Problems started at 7:24 p.m. PDT when there was a "large voltage spike" on the grid used by two of Amazon's data centers. When technicians tried to move to backup power, the diesel-powered generators just didn't work properly at one of the data centers. "The generators started successfully," Amazon now says, "but each generator independently failed to provide stable voltage as they were brought into service."
Judging from Amazon's explanation, the generators may have been powering up, but the switching equipment at the data center didn't think they were ready for a switchover.
Then, to confuse matters more, the power went back on for a few minutes and then failed again, just three minutes before 8 p.m. Seven minutes later, the data center's battery backups started to fail.
Then the data center went dark.
It turns out that an abrupt power outage like that is pretty bad for the cloud. Though the backup generators finally started to restore power just 10 minutes into this second outage (power was fully restored 10 minutes after that), Amazon technicians soon discovered that it was going to take them about three hours to reboot affected servers in the data center and that this delay would be compounded by several bugs in their cloud software that they hadn't known about.
A bug in their Elastic Load Balancers (ELB) software -- which customers use to spread internet traffic across different Amazon data centers -- caused this important service to get overwhelmed across Amazon. This was the worst possible time for this service to go down, because customers whose programs ran in the downed data center needed this service to redirect internet traffic. ELB "fell increasingly behind in processing these requests; and pretty soon, these requests started taking a very long time to complete," Amazon said in its analysis.
Another bug in Amazon's Relational Database Service kept a "small number" of databases from recovering properly from the power outage. Amazon technicians were able to get things up and running for these customers only when they manually restarted the failover systems, Amazon said.
Conventional storage products are pretty good at recovering from a power failure, but Amazon ran into bottlenecks restoring, for example, its Elastic Block Store services.
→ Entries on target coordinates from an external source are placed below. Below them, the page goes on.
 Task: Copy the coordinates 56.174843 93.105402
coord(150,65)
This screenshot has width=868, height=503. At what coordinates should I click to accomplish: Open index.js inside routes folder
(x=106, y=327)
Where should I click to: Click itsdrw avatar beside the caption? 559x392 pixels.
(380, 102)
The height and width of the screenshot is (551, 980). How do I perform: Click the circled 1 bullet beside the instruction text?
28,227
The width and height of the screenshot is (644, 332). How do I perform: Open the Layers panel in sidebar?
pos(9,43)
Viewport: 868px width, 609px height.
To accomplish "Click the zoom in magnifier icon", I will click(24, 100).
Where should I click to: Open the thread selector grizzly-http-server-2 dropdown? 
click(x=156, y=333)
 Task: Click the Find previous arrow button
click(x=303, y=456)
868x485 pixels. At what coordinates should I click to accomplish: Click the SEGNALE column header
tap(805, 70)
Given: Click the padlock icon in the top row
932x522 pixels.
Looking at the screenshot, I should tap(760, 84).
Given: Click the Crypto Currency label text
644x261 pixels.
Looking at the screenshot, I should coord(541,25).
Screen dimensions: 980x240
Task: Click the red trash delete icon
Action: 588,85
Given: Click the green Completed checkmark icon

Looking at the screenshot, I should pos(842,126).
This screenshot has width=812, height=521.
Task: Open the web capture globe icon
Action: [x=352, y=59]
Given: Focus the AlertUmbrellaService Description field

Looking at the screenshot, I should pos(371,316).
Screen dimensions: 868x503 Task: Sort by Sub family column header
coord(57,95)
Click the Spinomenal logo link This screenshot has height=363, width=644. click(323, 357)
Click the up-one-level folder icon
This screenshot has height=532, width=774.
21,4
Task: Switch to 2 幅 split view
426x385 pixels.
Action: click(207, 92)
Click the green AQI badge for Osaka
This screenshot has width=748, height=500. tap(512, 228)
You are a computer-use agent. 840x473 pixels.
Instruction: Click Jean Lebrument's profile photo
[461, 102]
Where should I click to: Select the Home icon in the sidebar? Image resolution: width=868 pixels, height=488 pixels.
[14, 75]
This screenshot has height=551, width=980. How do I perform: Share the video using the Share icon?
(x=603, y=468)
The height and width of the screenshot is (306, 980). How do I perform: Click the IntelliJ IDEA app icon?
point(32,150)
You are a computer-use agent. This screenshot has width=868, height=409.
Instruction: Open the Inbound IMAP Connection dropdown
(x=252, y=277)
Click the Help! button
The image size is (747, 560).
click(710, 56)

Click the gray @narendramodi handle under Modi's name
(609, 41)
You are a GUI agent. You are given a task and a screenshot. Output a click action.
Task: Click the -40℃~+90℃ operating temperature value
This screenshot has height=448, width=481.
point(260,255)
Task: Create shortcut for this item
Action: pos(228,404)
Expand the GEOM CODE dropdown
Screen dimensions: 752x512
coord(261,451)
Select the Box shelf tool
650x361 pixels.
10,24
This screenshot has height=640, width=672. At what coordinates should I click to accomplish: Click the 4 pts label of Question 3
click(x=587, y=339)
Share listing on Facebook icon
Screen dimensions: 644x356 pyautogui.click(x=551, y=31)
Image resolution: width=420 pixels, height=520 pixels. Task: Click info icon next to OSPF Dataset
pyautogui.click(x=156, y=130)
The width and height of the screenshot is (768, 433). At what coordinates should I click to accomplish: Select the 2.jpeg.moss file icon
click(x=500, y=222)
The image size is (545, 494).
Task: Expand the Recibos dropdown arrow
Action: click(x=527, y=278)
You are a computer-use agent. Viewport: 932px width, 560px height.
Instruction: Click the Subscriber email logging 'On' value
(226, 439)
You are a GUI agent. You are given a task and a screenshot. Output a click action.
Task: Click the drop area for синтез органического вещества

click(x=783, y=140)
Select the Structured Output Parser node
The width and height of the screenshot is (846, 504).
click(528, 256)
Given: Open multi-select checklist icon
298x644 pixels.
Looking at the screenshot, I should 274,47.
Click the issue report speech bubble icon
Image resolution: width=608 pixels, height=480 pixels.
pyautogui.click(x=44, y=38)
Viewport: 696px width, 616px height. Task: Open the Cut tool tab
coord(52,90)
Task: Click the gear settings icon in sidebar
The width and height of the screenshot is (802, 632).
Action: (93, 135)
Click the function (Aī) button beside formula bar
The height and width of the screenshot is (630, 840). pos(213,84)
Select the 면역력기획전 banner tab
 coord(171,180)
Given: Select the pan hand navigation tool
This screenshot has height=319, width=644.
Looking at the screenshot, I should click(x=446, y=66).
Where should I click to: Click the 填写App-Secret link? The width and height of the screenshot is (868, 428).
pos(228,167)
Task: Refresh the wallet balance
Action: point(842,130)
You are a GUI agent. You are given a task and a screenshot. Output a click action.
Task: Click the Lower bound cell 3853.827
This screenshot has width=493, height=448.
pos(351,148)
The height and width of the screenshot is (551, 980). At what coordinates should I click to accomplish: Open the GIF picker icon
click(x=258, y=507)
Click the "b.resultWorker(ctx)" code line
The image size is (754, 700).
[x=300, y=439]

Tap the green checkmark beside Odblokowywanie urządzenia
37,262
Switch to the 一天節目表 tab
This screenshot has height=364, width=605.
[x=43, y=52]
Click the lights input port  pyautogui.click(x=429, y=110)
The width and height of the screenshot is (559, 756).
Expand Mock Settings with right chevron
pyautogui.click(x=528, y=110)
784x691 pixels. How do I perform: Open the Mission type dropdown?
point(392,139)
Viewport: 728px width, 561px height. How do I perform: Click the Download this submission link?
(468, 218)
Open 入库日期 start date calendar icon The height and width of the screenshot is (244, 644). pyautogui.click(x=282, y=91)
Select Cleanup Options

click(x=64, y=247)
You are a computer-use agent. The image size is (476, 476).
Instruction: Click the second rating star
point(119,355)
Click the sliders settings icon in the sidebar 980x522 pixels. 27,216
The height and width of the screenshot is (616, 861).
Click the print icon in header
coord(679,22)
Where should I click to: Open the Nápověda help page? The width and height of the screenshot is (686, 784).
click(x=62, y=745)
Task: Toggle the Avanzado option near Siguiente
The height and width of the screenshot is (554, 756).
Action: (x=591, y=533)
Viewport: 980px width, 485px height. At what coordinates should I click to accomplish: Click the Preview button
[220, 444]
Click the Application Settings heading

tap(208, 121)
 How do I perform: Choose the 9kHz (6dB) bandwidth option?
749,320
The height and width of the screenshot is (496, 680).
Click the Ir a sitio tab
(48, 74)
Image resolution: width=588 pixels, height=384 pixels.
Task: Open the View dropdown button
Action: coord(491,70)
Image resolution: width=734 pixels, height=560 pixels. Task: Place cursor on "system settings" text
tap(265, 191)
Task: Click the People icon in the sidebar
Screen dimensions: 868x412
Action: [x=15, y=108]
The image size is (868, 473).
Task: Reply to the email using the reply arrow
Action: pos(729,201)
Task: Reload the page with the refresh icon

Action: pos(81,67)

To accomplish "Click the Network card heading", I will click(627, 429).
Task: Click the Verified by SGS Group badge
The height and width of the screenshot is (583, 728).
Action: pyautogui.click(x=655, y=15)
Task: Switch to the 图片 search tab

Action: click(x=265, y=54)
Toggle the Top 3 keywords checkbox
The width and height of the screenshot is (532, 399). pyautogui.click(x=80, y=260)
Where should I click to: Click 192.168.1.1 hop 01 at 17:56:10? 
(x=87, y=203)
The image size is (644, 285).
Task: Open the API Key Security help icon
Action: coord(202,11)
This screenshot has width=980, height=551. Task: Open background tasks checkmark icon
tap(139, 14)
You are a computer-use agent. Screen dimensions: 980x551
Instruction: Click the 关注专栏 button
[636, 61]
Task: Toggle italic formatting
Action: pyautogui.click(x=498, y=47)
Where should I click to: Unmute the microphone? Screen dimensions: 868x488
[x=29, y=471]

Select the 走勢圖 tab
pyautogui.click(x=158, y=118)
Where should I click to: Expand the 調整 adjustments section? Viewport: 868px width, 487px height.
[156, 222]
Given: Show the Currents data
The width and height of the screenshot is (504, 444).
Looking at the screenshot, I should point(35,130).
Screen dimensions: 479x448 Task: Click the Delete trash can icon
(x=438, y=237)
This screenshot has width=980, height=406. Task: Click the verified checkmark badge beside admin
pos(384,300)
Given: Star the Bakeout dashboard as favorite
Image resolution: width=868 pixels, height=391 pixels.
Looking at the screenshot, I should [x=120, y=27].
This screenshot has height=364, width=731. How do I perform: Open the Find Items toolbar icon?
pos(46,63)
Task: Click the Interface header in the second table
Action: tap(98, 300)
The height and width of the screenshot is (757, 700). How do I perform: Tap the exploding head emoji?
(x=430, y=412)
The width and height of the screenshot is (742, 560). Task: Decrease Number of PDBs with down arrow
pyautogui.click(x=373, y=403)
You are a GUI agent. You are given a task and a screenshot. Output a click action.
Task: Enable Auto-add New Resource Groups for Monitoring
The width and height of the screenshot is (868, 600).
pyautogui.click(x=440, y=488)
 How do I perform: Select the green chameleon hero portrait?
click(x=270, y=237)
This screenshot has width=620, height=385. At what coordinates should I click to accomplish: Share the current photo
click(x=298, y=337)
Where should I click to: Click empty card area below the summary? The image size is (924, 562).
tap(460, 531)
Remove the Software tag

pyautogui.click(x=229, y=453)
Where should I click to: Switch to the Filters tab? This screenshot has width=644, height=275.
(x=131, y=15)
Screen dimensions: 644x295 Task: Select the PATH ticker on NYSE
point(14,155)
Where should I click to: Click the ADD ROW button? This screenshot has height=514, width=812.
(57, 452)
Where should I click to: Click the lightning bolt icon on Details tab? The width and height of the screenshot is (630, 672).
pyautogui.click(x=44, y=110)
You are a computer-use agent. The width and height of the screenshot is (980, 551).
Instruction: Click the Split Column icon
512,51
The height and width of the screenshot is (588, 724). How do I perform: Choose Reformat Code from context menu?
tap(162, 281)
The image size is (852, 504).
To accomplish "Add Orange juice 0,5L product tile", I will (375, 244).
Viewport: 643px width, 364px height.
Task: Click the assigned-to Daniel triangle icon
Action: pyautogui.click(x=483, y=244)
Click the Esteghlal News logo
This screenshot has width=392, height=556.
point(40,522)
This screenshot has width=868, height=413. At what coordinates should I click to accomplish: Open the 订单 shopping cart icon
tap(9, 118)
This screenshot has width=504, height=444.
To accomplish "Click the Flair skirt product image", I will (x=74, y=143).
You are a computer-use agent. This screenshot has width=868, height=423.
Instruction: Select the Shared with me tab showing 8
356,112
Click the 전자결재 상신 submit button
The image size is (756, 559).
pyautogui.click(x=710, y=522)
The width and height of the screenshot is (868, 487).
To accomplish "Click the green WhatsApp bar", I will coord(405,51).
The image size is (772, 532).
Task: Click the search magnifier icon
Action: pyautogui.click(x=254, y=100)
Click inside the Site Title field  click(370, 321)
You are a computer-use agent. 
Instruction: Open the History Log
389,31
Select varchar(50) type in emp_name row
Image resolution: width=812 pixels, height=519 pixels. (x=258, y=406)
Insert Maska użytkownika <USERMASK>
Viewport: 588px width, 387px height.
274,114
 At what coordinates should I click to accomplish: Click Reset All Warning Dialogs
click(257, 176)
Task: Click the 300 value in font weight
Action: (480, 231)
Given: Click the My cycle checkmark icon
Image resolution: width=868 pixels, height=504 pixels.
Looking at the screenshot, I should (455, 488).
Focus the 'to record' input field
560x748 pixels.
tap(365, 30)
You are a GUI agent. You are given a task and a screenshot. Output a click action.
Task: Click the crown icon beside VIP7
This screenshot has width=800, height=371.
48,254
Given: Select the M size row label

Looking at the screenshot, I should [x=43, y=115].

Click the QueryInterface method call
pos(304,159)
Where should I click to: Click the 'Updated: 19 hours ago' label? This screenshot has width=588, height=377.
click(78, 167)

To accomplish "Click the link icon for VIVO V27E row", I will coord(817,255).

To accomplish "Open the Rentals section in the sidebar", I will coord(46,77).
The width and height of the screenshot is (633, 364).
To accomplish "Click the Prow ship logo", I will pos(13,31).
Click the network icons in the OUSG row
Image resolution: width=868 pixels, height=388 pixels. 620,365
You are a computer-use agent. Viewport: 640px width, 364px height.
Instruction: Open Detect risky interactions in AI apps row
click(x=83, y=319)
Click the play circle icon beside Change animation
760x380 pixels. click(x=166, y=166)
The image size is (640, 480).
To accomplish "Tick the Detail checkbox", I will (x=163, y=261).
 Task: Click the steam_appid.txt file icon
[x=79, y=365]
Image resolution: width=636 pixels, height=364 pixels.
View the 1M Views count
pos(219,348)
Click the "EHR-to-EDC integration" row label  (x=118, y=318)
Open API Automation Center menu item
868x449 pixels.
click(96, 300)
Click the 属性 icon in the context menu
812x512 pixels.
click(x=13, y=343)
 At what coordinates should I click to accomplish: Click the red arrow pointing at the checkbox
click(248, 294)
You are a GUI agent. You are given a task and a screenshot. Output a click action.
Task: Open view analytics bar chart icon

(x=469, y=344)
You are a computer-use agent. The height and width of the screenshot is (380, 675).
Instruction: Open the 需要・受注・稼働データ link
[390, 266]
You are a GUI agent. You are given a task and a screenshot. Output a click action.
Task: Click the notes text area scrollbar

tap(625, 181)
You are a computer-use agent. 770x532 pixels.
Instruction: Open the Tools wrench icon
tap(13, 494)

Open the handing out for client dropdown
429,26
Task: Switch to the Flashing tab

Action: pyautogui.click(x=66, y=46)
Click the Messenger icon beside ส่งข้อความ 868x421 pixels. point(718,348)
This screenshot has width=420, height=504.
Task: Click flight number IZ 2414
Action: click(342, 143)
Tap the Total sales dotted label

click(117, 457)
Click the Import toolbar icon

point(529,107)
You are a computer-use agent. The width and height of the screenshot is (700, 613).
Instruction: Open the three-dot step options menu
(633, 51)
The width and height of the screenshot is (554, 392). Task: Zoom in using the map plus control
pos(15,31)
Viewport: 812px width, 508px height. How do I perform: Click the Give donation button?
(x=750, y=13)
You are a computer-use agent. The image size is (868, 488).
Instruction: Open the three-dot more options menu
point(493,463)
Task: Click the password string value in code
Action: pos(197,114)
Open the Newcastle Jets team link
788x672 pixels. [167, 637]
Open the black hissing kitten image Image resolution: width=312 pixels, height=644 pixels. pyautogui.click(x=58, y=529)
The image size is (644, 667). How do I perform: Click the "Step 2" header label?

This is the kind of stuff you learn when you're building what is essentially a new operating system for the internet and nature hands you a sudden power outage.
"Amazon chose to do things themselves, which does give them the advantage of being able to deliver new services," says Justin Santa Barbara, the founder of Amazon customer (and competitor) FathomDB, a cloud-based database service. "The flip side is that things that everyone else has working don't necessarily work for them."
Amazon is working to convince customers that it can do a better job of keeping servers up and running. "We will spend many hours over the coming days and weeks improving our understanding of the details of the various parts of this event and determining how to make further changes to improve our services and processes," the company said on its summary of the outage.
The failing generators had been tested just six weeks previously, but now Amazon says its going to repair and retest the equipment -- and replace it if it's not up to snuff.
The company did not respond on Tuesday to requests for more information on the outage.